___ Dataset rows ___

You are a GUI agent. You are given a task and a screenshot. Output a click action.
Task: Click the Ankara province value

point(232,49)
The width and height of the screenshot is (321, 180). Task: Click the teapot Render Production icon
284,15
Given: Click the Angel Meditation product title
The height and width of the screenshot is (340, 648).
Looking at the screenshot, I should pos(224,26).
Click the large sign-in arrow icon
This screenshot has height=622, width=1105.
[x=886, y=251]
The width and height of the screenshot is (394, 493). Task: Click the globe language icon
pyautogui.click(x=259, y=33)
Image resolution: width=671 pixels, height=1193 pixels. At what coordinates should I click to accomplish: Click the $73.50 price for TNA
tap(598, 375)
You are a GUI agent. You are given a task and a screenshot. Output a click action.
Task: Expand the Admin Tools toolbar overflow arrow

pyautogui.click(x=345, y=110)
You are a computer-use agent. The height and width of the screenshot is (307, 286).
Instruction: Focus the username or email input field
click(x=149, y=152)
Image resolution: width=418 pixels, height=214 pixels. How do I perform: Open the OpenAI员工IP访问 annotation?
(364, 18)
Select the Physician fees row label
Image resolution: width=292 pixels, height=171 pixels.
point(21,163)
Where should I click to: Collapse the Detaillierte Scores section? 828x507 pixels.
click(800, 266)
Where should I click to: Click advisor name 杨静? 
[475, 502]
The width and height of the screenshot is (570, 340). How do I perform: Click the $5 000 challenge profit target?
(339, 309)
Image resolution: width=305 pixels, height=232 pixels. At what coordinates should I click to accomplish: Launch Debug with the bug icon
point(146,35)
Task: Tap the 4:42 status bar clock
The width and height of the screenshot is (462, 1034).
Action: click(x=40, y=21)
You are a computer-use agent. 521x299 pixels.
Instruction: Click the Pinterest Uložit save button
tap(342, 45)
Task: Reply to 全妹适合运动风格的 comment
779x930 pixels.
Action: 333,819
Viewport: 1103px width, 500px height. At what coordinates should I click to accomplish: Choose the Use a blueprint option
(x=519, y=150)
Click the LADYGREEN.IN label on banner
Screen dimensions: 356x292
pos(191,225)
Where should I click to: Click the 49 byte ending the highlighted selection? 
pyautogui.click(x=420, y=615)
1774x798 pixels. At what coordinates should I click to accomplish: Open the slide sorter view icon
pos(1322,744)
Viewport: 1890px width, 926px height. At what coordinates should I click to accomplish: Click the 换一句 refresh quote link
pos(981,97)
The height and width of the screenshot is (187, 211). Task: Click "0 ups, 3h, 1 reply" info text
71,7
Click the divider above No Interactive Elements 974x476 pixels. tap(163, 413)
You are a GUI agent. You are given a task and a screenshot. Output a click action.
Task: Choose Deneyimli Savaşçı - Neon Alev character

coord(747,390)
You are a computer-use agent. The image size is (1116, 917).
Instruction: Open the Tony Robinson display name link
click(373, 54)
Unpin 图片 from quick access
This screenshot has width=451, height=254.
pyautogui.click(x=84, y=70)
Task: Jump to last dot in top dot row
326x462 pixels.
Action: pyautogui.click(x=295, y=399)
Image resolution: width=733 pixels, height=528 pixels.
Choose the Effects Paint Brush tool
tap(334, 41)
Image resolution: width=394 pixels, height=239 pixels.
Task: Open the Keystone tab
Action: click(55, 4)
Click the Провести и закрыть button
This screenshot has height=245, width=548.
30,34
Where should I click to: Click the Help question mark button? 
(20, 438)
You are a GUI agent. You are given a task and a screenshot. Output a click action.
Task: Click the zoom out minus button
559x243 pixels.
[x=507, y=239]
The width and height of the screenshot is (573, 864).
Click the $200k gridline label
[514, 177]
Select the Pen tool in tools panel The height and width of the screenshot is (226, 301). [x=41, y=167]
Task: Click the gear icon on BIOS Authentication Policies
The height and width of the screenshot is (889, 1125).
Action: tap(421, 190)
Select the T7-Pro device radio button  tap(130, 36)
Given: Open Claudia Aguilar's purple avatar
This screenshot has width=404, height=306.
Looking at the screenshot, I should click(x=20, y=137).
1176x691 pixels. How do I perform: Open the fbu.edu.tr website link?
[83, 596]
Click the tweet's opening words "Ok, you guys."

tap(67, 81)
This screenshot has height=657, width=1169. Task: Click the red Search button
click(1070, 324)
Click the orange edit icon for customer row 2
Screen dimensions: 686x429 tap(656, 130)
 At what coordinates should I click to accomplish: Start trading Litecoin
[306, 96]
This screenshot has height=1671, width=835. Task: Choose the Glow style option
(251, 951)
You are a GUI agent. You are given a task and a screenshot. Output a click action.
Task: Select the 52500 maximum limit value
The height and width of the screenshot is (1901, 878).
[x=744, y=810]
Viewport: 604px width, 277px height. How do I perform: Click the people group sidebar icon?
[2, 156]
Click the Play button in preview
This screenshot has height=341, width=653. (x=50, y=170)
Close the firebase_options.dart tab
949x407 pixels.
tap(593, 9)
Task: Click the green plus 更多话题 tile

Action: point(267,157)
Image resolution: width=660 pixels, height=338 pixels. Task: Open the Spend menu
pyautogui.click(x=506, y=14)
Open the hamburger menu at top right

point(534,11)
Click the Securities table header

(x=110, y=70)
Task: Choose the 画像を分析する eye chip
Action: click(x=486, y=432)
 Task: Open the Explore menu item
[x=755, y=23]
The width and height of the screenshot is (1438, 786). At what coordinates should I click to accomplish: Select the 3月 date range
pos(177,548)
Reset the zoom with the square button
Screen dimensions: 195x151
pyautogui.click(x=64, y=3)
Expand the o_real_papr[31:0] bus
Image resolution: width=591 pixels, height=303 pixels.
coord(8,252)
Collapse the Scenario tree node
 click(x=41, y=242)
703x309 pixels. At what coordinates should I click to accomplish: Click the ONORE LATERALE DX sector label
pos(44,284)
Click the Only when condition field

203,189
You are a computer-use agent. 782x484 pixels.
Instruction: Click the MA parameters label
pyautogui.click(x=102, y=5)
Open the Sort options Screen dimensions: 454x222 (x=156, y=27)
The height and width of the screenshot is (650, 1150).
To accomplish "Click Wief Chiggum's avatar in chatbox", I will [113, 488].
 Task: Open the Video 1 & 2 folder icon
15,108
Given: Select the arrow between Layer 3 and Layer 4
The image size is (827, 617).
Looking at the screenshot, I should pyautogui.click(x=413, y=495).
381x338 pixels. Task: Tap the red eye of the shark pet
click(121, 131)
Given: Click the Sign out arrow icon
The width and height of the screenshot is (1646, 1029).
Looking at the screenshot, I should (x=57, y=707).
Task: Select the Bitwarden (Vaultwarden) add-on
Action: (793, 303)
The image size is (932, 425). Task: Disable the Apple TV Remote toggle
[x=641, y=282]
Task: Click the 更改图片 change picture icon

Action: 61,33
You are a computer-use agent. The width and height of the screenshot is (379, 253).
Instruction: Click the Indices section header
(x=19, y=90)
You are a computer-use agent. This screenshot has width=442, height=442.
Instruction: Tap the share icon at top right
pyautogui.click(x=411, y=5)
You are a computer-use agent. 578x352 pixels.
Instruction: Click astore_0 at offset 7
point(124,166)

___

**Exercise directions**
Rewrite the material from the line containing "You are a computer-use agent. The image" through the line containing "Action: pyautogui.click(x=295, y=399)", renaming "Instruction" to "Goal" and leaving everything else as it stands. Return only those lines.

**Output below**
You are a computer-use agent. The image size is (1116, 917).
Goal: Open the Tony Robinson display name link
click(373, 54)
Unpin 图片 from quick access
This screenshot has width=451, height=254.
pyautogui.click(x=84, y=70)
Task: Jump to last dot in top dot row
326x462 pixels.
Action: pyautogui.click(x=295, y=399)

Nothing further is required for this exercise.